§ **EXTRACTED RECORDS**:
____________________

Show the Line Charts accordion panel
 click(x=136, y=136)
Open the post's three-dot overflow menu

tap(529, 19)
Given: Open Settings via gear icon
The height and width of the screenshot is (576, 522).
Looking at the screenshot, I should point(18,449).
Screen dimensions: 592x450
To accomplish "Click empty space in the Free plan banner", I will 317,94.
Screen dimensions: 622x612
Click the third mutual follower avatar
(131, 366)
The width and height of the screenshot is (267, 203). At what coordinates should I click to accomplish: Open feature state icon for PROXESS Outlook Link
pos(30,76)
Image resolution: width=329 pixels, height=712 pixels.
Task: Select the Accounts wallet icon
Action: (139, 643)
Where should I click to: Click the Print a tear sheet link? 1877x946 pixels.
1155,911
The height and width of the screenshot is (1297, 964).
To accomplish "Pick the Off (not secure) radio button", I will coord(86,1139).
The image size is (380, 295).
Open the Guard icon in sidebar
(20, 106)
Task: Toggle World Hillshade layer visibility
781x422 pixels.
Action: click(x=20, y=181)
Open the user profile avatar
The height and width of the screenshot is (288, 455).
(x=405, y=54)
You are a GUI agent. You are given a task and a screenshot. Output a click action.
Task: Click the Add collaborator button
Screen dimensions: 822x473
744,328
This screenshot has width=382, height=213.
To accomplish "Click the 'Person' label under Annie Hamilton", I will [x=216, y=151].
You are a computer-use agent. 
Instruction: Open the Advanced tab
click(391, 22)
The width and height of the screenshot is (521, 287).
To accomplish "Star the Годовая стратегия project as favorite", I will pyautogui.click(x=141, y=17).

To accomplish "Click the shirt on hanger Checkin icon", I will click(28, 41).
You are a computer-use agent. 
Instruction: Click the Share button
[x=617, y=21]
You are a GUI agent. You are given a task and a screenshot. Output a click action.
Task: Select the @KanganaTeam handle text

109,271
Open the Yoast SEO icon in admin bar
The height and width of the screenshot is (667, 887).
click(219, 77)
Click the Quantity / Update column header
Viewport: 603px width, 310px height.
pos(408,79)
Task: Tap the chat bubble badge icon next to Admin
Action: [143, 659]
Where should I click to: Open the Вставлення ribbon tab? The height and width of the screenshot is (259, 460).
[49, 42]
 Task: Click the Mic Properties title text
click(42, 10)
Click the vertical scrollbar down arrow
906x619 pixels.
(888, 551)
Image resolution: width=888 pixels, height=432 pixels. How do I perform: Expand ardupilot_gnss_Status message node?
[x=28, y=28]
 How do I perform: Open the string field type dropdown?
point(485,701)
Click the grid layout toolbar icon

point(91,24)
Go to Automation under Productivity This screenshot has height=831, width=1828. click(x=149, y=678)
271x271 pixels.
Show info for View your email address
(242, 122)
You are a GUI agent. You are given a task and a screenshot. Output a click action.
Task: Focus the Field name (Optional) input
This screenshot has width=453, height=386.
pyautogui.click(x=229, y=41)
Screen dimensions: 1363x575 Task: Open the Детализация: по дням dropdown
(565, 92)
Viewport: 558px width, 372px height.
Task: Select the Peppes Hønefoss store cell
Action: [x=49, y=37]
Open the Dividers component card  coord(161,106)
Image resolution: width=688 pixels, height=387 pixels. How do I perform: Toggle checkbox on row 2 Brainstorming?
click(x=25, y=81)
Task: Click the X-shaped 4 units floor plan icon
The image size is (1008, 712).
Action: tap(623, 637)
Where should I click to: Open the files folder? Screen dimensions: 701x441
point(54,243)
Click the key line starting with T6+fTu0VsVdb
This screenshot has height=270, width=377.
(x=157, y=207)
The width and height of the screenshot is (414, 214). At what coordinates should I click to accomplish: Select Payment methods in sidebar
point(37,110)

____________________

§ **TASK INSTRUCTIONS**: Output each line of the material above. Nothing should differ from the original.

§ **EXERCISE SOLUTION**:
Show the Line Charts accordion panel
 click(x=136, y=136)
Open the post's three-dot overflow menu

tap(529, 19)
Given: Open Settings via gear icon
The height and width of the screenshot is (576, 522).
Looking at the screenshot, I should point(18,449).
Screen dimensions: 592x450
To accomplish "Click empty space in the Free plan banner", I will 317,94.
Screen dimensions: 622x612
Click the third mutual follower avatar
(131, 366)
The width and height of the screenshot is (267, 203). At what coordinates should I click to accomplish: Open feature state icon for PROXESS Outlook Link
pos(30,76)
Image resolution: width=329 pixels, height=712 pixels.
Task: Select the Accounts wallet icon
Action: (139, 643)
Where should I click to: Click the Print a tear sheet link? 1877x946 pixels.
1155,911
The height and width of the screenshot is (1297, 964).
To accomplish "Pick the Off (not secure) radio button", I will coord(86,1139).
The image size is (380, 295).
Open the Guard icon in sidebar
(20, 106)
Task: Toggle World Hillshade layer visibility
781x422 pixels.
Action: click(x=20, y=181)
Open the user profile avatar
The height and width of the screenshot is (288, 455).
(x=405, y=54)
You are a GUI agent. You are given a task and a screenshot. Output a click action.
Task: Click the Add collaborator button
Screen dimensions: 822x473
744,328
This screenshot has width=382, height=213.
To accomplish "Click the 'Person' label under Annie Hamilton", I will [x=216, y=151].
You are a computer-use agent. 
Instruction: Open the Advanced tab
click(391, 22)
The width and height of the screenshot is (521, 287).
To accomplish "Star the Годовая стратегия project as favorite", I will pyautogui.click(x=141, y=17).

To accomplish "Click the shirt on hanger Checkin icon", I will click(28, 41).
You are a computer-use agent. 
Instruction: Click the Share button
[x=617, y=21]
You are a GUI agent. You are given a task and a screenshot. Output a click action.
Task: Select the @KanganaTeam handle text

109,271
Open the Yoast SEO icon in admin bar
The height and width of the screenshot is (667, 887).
click(219, 77)
Click the Quantity / Update column header
Viewport: 603px width, 310px height.
pos(408,79)
Task: Tap the chat bubble badge icon next to Admin
Action: [143, 659]
Where should I click to: Open the Вставлення ribbon tab? The height and width of the screenshot is (259, 460).
[49, 42]
 Task: Click the Mic Properties title text
click(42, 10)
Click the vertical scrollbar down arrow
906x619 pixels.
(888, 551)
Image resolution: width=888 pixels, height=432 pixels. How do I perform: Expand ardupilot_gnss_Status message node?
[x=28, y=28]
 How do I perform: Open the string field type dropdown?
point(485,701)
Click the grid layout toolbar icon

point(91,24)
Go to Automation under Productivity This screenshot has height=831, width=1828. click(x=149, y=678)
271x271 pixels.
Show info for View your email address
(242, 122)
You are a GUI agent. You are given a task and a screenshot. Output a click action.
Task: Focus the Field name (Optional) input
This screenshot has width=453, height=386.
pyautogui.click(x=229, y=41)
Screen dimensions: 1363x575 Task: Open the Детализация: по дням dropdown
(565, 92)
Viewport: 558px width, 372px height.
Task: Select the Peppes Hønefoss store cell
Action: [x=49, y=37]
Open the Dividers component card  coord(161,106)
Image resolution: width=688 pixels, height=387 pixels. How do I perform: Toggle checkbox on row 2 Brainstorming?
click(x=25, y=81)
Task: Click the X-shaped 4 units floor plan icon
The image size is (1008, 712).
Action: tap(623, 637)
Where should I click to: Open the files folder? Screen dimensions: 701x441
point(54,243)
Click the key line starting with T6+fTu0VsVdb
This screenshot has height=270, width=377.
(x=157, y=207)
The width and height of the screenshot is (414, 214). At what coordinates should I click to accomplish: Select Payment methods in sidebar
point(37,110)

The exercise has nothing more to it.